The Bank of Maharashtra (BoM) outperformed other public sector lenders in terms of percentage loan growth during the second quarter of 2022–2023.
The institution with its headquarters in Pune experienced a 28.62% increase in gross advances at the end of September 2022, amounting to Rs1,48,216 crore, according to quarterly data released by public sector banks.
The second-place finisher, Union Bank of India, had its revenue rise by 21.54% to Rs7,52,469 crore. State Bank of India, the biggest lender in the country, came in third with an 18.15% growth in gross advances.
However, in absolute terms, SBI's total loans were about 17 times larger than those of BoM, coming in at Rs25,47,390 crore as opposed to Rs1,48,216 crore.
BoM, Bank of Baroda, and SBI all had increases in Retail-Agriculture-MSME (RAM) loans during the studied period, but BoM saw the biggest increase—22.31%.
BoM topped the list for low-cost Current Account Savings Account (CASA) deposits with 56.27%. Central Bank of India was second on the list with 50.99%.

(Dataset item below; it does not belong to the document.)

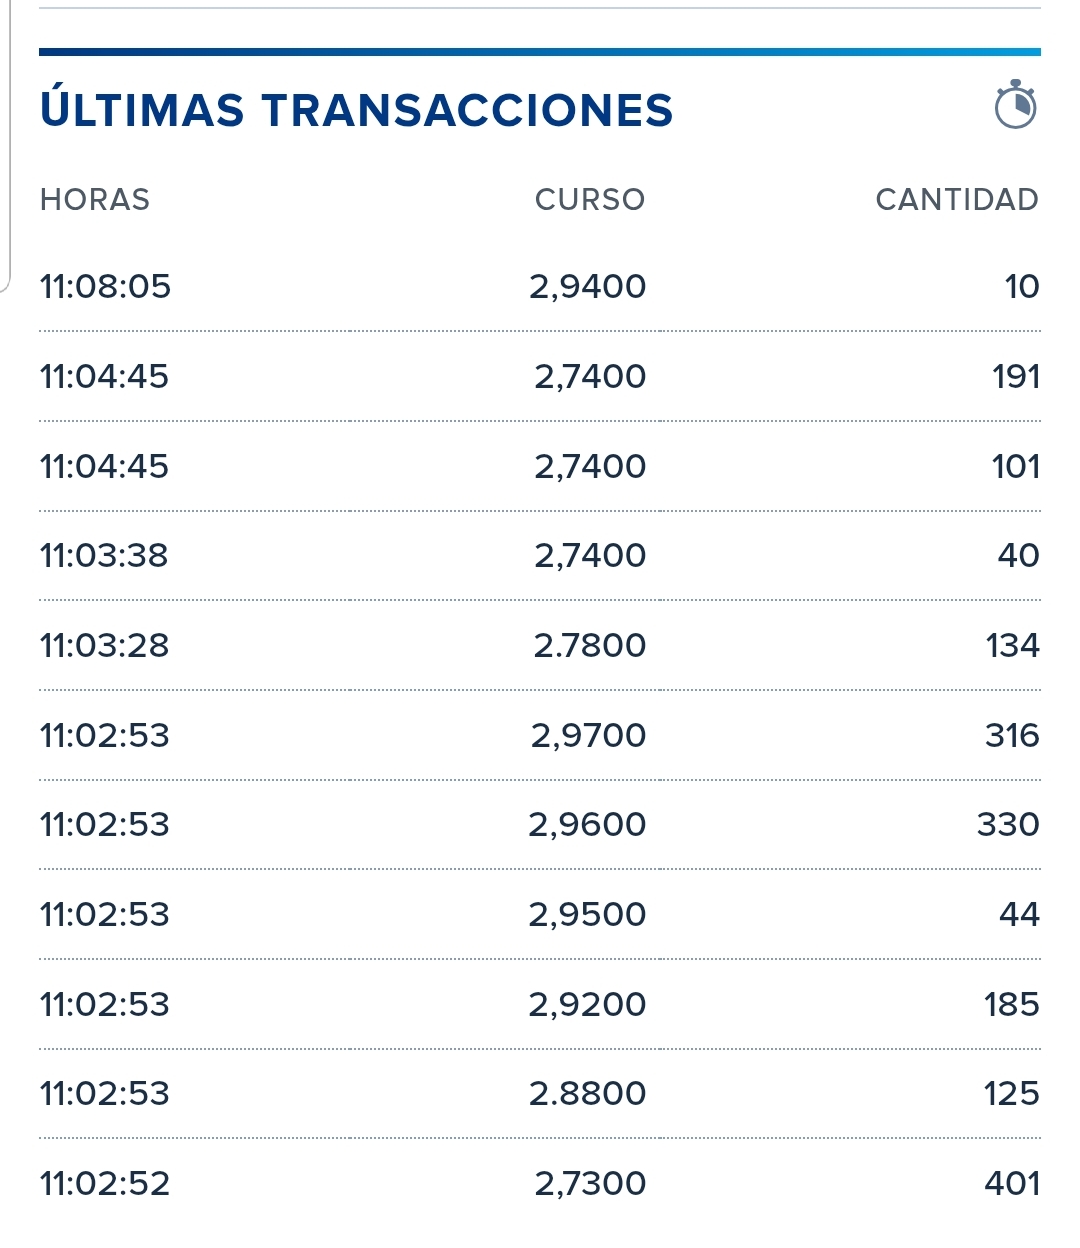Click the 2,9400 price value
Viewport: 1080px width, 1248px height.
coord(588,287)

BoM and SBI led all PSBs in terms of their 3.55% Net Interest Margin (NIM), a crucial measure of profitability. With 3.49 and 3.44%, Bank of India and Central Bank of India placed second and third, respectively.
The government's efforts to minimize bad loans are paying off, according to Finance Minister Nirmala Sitharaman's announcement last week. All 12 PSBs reported a 50% increase in total net profit at Rs25,685 crore in the second quarter.
In the first half of FY23, the combined net profit of all PSBs climbed by 32% to Rs40,991 crore.